Box, Paperwork & Accessories: This pistol comes with a single blued magazine. The magazine has a two-tone finish, with the top third “In The White”. The magazine floorplate is marked “CAL. 455 / ELEY” and has a lanyard ring in its center. The bottom left side of the magazine is marked with two British Broad Arrows. The body of the magazine shows thinning and the floorplate shows surface loss. The magazine is in about Very Good condition. There is a second lanyard ring mounted in the bottom of the mainspring housing behind the magazine.
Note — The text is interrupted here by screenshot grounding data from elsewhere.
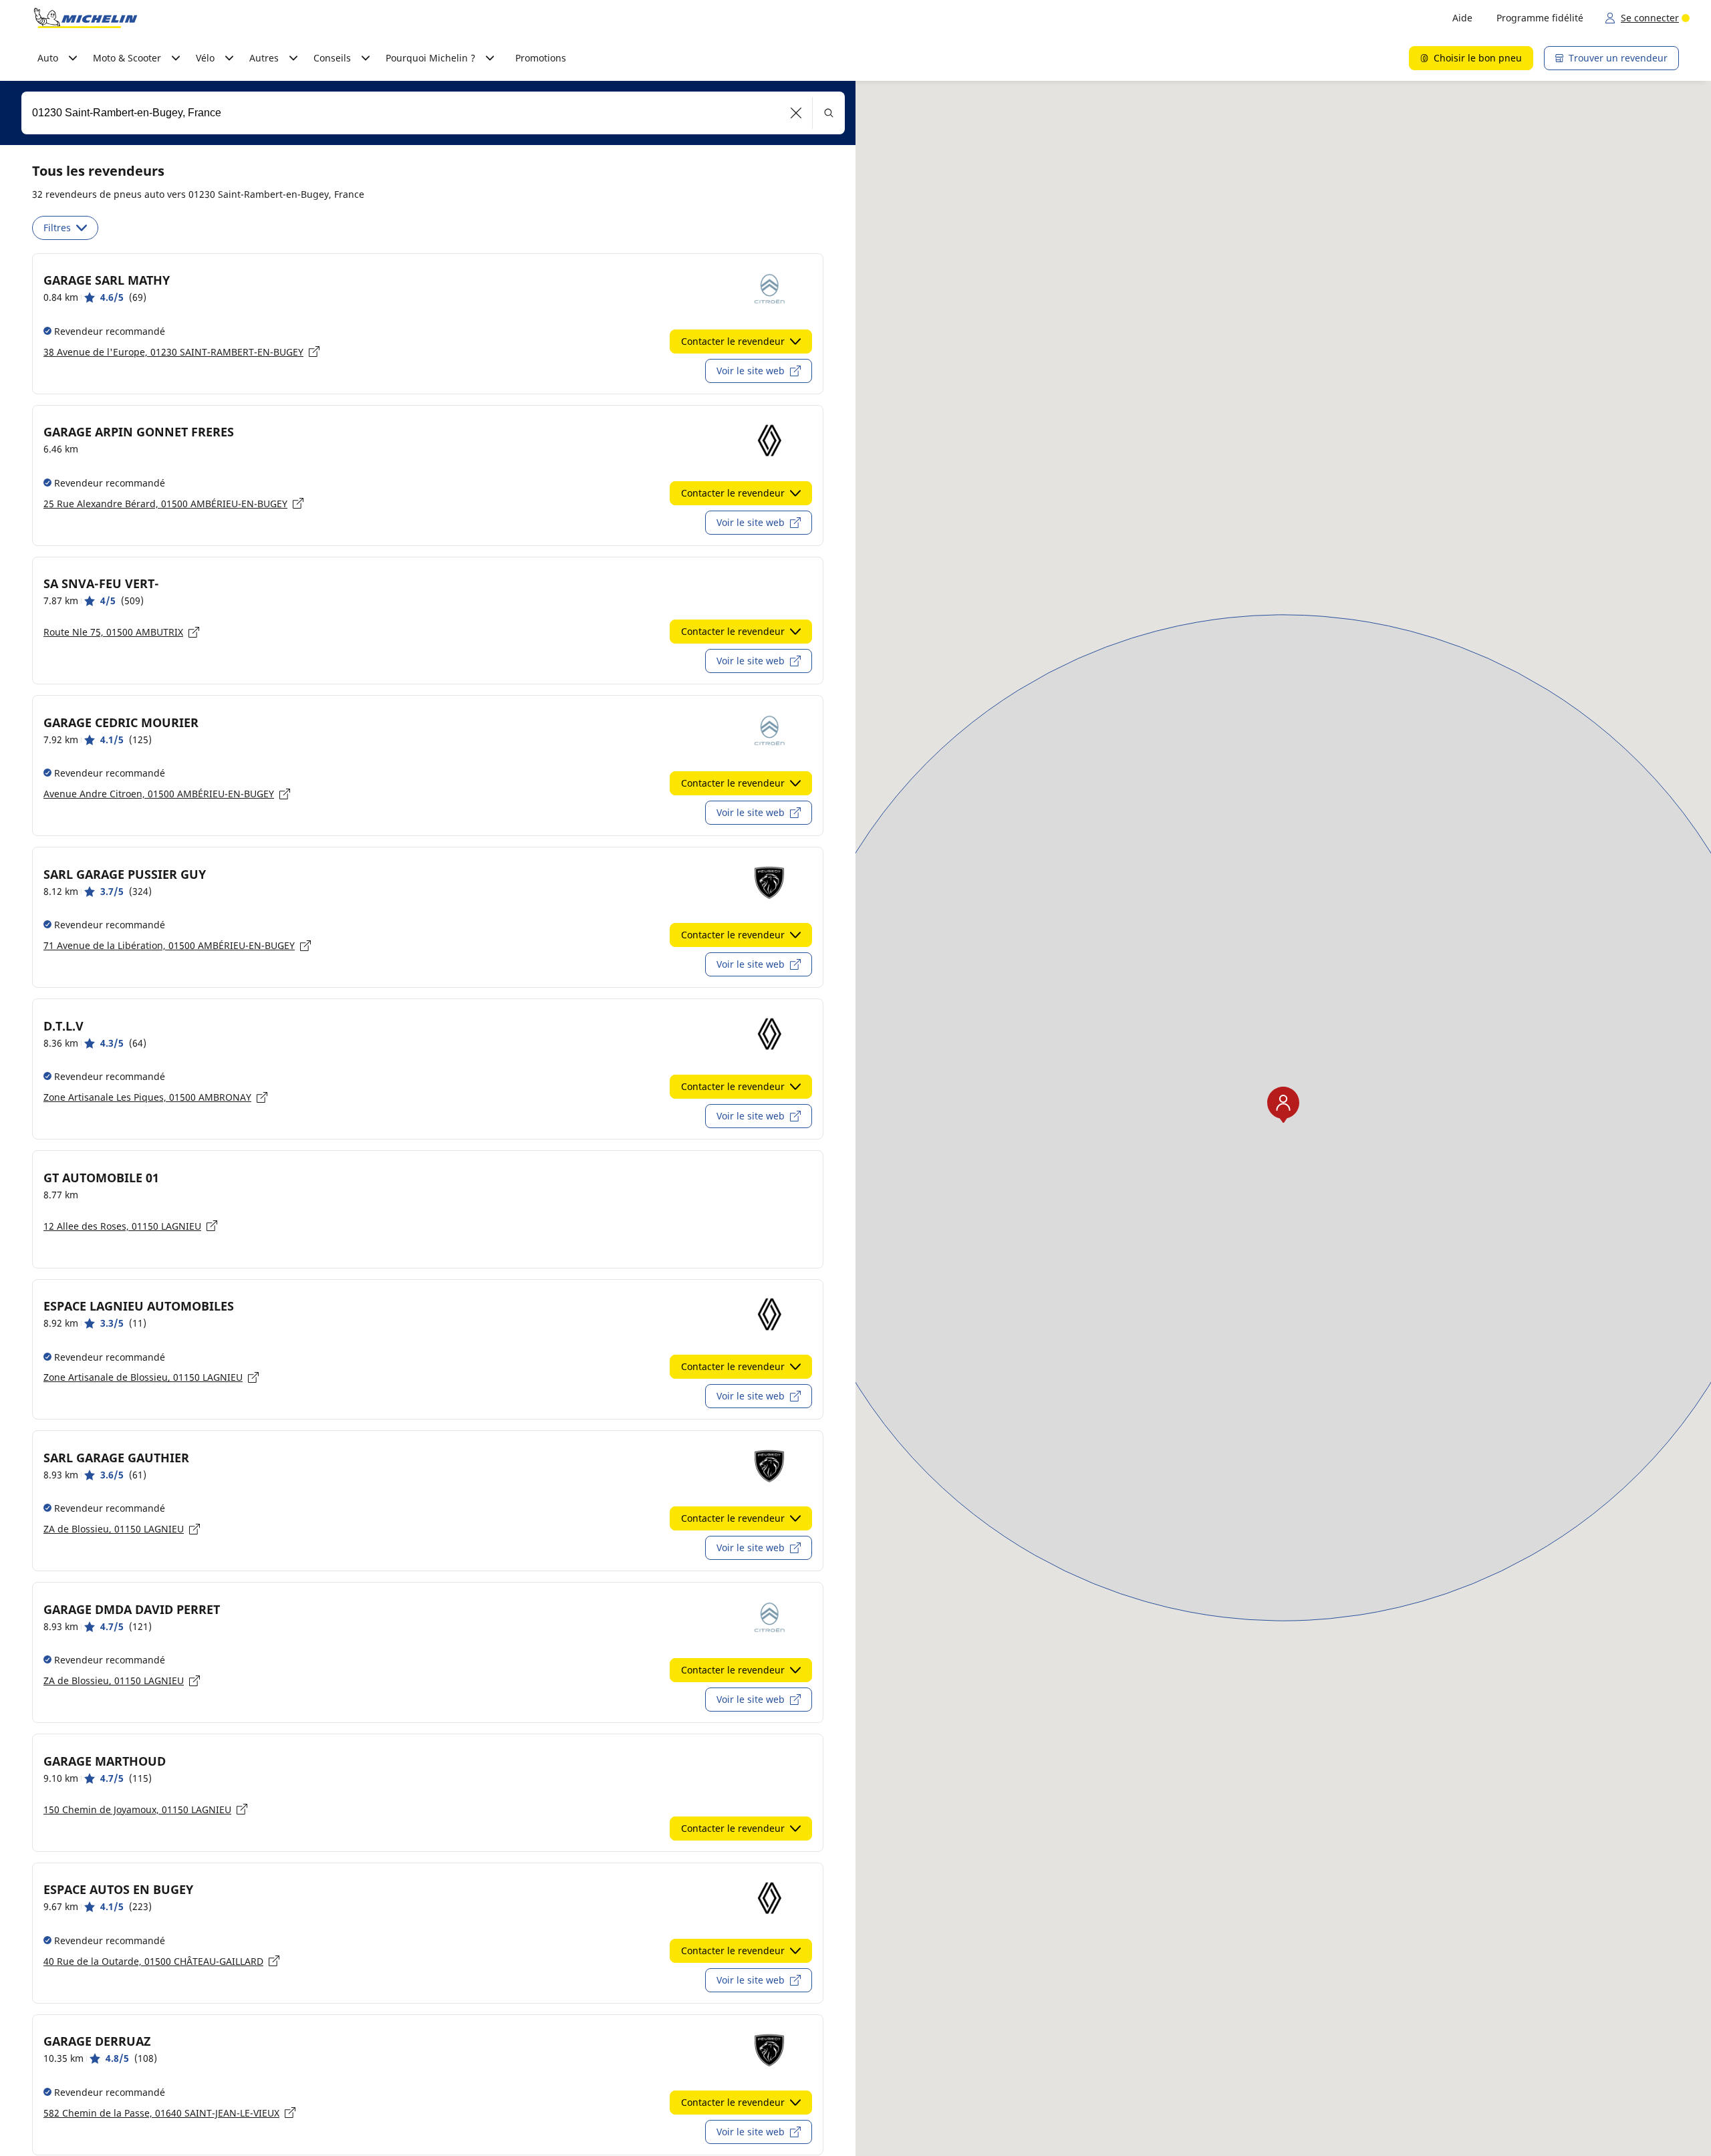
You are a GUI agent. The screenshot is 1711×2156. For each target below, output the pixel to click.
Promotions (540, 57)
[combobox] (433, 113)
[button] (796, 113)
Our Assessment: This pistol is from a desirable range of Colt produced 1911s shipped to England for the WWI war efforts. Colt began shipping pistols to Britain in 1915 marked with a “W” prefix for “Webley” to distinguish them from the commercial pistols (in .45 ACP) shipped to Britain before the war. But, by 1917, Colt had to drastically reduce their production of pistols for Britain to meet U.S. Government demands for M1911 pistols, and this pistol is from the last batch made before the planned shutdown (this may explain the imperfections under the finish and light inspector stamps as a rush to complete and Ship with dull stamps). It was after much appeal that the U.S. War Department authorized Colt to produce more pistols for the British, who pleaded that the pistols were “urgently needed by our flying forces” and failure to deliver would result in the forces being “seriously handicapped”. 15,000 Colt 1911s were eventually delivered to the British by 1919, with 45,000 extra magazines. This pistol was made in 1917 and has the British inspection marks of G.W.R. Stedman, who was the resident British inspector, as well as both British and Canadian property marks (both use a Broad Arrow, but the Canadian Broad Arrow is an arrow surrounded by a “C”). The pistol has been touched up and is in about Very Good condition as is, with about 70% of its current finish remaining. The bore is mottled bright and gray and the rifling is sharp. Even the British could respect the quality and superiority of the 1911 over comparable semi-automatics of the day, even their own. These guns were integral in the performance of the RAF and the success of the Allies in WWI, and some were obviously given to the Canadians. If this gun could talk, it would likely tells stories of two wars and the decades in between.